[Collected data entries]

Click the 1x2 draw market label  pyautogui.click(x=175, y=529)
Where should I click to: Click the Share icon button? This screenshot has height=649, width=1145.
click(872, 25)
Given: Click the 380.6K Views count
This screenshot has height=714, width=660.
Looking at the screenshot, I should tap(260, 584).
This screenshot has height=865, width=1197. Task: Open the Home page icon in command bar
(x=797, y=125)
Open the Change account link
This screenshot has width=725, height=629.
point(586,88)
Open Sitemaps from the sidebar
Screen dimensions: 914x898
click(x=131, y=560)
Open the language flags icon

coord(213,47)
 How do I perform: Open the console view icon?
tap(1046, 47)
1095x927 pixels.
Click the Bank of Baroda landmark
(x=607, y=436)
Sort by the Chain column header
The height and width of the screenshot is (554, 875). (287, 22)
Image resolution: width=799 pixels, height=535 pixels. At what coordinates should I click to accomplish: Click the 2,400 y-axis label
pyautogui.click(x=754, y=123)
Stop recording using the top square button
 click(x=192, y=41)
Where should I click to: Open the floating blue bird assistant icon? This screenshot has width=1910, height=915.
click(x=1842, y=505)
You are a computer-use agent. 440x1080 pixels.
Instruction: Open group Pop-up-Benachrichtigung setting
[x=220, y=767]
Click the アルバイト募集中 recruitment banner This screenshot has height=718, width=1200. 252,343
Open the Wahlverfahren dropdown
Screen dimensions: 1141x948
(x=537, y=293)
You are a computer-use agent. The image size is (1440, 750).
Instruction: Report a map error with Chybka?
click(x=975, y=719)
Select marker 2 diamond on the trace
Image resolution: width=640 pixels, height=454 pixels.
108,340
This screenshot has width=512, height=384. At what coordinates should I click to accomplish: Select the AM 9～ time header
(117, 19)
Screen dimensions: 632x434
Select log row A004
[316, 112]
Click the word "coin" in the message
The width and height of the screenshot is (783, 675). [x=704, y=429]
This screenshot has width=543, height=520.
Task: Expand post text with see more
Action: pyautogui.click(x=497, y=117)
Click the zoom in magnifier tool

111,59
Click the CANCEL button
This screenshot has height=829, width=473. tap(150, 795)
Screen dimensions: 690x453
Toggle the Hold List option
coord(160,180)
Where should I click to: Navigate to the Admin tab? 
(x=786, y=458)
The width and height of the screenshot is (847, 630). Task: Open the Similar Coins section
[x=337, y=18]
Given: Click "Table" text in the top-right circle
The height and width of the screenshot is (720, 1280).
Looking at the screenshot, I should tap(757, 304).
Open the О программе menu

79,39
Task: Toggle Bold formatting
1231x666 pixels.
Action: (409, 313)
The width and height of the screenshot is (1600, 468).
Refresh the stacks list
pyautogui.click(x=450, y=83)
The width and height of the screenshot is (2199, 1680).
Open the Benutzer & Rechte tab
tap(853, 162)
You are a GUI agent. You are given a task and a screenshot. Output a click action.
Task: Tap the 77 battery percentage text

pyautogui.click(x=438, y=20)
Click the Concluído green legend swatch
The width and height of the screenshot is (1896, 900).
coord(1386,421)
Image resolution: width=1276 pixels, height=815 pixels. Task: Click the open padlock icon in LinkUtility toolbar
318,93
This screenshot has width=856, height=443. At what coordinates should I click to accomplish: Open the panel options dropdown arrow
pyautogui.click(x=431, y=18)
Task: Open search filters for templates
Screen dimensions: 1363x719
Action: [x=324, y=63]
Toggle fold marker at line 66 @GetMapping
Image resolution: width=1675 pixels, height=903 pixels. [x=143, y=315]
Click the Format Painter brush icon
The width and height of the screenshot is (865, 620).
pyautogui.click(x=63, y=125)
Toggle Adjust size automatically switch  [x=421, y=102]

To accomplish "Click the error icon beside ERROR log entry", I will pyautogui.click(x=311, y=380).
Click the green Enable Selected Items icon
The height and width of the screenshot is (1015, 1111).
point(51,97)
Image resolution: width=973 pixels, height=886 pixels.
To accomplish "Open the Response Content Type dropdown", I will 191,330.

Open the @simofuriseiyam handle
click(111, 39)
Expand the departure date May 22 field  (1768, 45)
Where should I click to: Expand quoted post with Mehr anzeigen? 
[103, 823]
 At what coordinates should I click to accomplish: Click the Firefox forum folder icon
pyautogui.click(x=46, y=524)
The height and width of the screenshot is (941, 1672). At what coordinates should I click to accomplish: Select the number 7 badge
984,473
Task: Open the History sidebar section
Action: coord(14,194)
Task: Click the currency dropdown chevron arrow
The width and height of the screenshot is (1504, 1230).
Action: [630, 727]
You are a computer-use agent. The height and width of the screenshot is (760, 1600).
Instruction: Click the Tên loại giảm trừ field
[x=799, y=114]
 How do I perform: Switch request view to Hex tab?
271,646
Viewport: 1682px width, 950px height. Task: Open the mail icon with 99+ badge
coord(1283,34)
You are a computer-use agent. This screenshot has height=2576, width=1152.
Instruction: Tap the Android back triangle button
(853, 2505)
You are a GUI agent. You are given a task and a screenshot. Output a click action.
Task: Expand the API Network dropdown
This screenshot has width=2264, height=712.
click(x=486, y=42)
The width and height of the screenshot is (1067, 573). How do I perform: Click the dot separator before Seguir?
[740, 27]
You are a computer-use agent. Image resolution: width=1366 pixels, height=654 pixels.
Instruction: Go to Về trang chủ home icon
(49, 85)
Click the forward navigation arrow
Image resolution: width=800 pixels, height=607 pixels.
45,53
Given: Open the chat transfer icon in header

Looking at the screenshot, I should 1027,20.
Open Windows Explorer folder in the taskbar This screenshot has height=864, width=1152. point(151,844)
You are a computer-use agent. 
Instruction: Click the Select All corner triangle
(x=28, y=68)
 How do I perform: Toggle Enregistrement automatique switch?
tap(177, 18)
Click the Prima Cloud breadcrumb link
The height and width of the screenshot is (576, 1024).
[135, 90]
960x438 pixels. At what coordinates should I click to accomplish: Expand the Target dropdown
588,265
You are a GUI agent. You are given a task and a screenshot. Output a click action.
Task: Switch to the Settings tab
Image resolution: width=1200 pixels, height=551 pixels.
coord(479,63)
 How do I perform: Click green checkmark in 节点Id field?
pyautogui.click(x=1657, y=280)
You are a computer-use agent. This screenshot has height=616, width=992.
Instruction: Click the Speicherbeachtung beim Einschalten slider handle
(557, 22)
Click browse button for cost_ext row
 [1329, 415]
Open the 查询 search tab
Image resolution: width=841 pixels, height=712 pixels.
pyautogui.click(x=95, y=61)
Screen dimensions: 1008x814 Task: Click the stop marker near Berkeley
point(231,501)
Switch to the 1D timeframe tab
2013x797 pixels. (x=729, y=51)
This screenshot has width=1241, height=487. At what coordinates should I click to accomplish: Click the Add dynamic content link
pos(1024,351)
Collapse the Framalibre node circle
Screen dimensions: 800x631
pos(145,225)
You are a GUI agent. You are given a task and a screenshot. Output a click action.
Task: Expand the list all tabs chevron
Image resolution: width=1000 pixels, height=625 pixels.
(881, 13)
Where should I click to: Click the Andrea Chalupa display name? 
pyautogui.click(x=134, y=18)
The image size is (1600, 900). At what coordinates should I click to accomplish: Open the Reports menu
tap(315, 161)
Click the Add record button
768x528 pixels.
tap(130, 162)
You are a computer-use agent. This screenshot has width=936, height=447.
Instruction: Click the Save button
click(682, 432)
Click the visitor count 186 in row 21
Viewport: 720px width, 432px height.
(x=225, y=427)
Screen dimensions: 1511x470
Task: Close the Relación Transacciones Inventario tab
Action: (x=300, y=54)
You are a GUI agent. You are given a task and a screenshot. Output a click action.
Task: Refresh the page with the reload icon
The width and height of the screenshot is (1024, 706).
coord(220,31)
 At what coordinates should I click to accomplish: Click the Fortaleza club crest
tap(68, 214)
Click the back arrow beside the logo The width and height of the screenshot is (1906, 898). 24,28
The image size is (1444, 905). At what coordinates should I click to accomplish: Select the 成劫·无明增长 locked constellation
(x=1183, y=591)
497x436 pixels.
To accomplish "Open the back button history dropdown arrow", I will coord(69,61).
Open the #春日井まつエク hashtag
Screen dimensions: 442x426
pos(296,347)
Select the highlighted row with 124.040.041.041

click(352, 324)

▶ [Task item]: Read the entries above, then pull out the lines that include "circle".

▶ [Exercise answer]:
Given: Click "Table" text in the top-right circle
Collapse the Framalibre node circle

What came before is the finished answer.